→ WHAT IS BEING ASKED:
Reproduce word for word every line from the one containing "Image resolution: width=453" to the final line of the data below; omit the pictures.

Collection entries:
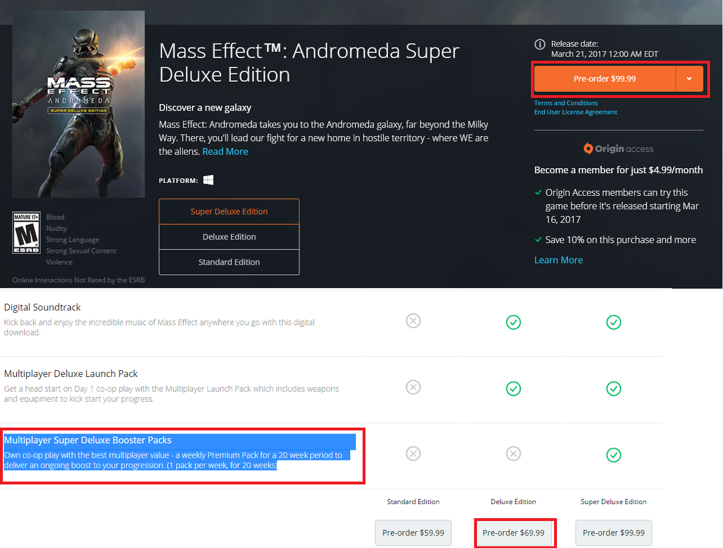Open the Terms and Conditions link
Image resolution: width=723 pixels, height=548 pixels.
click(566, 103)
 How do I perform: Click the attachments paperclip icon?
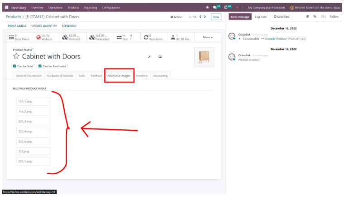coord(315,17)
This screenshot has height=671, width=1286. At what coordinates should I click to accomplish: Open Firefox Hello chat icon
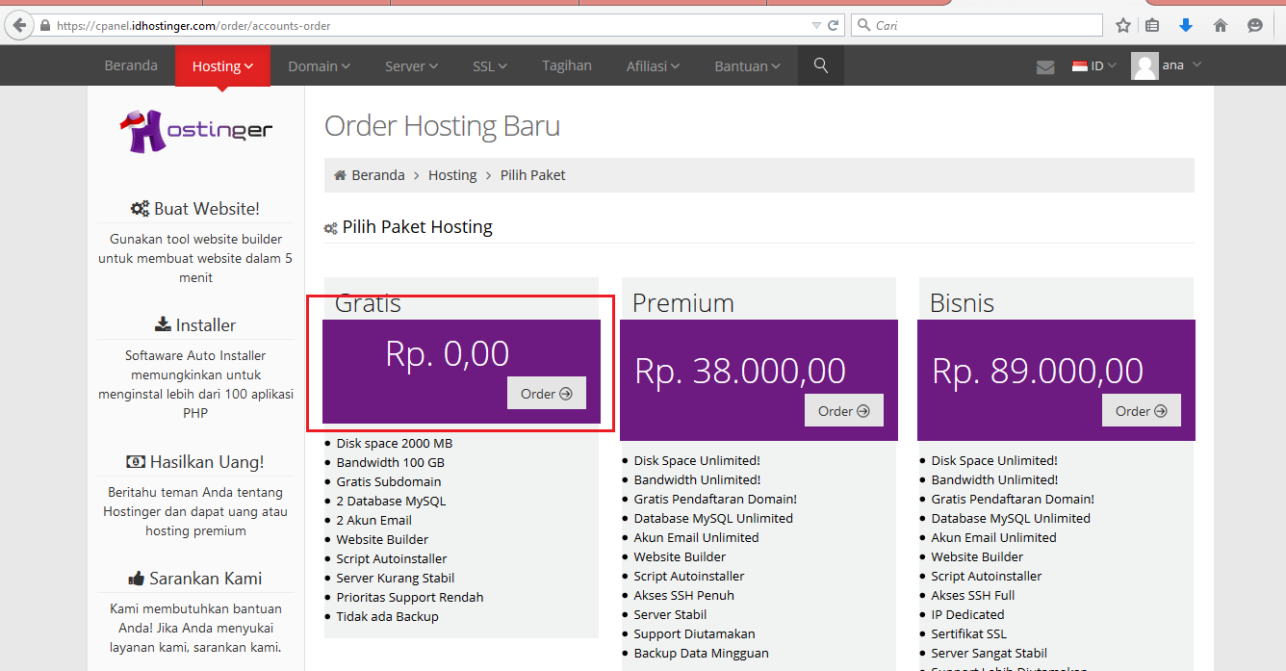click(1256, 25)
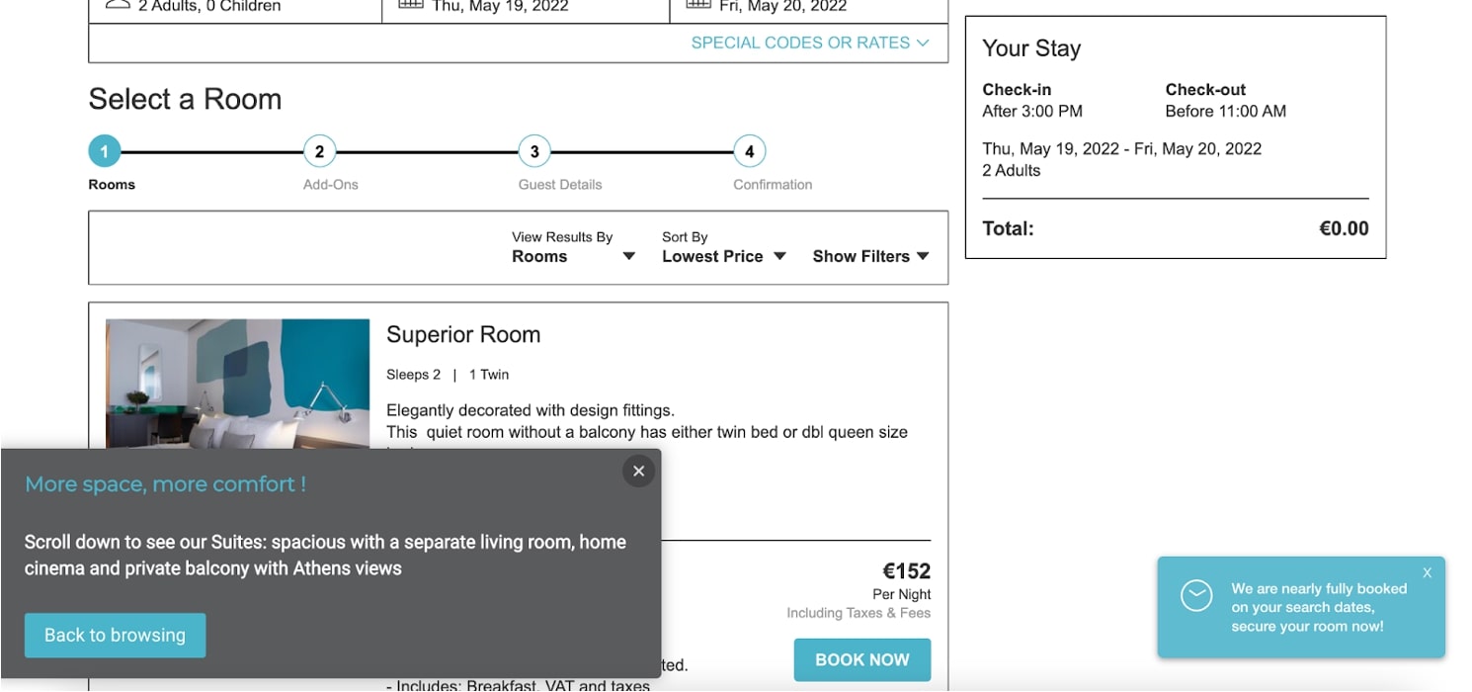Go to step 4 Confirmation circle

tap(750, 151)
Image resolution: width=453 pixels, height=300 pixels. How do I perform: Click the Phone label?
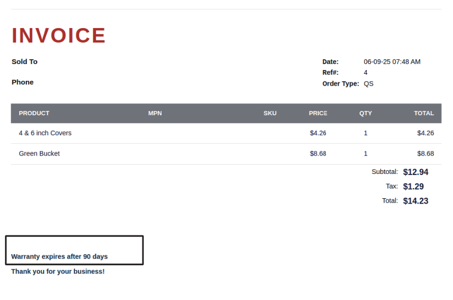point(22,82)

→ ANSWER FOR THE TASK:
Image resolution: width=453 pixels, height=300 pixels. How do I perform: Click the Phone label?
point(22,82)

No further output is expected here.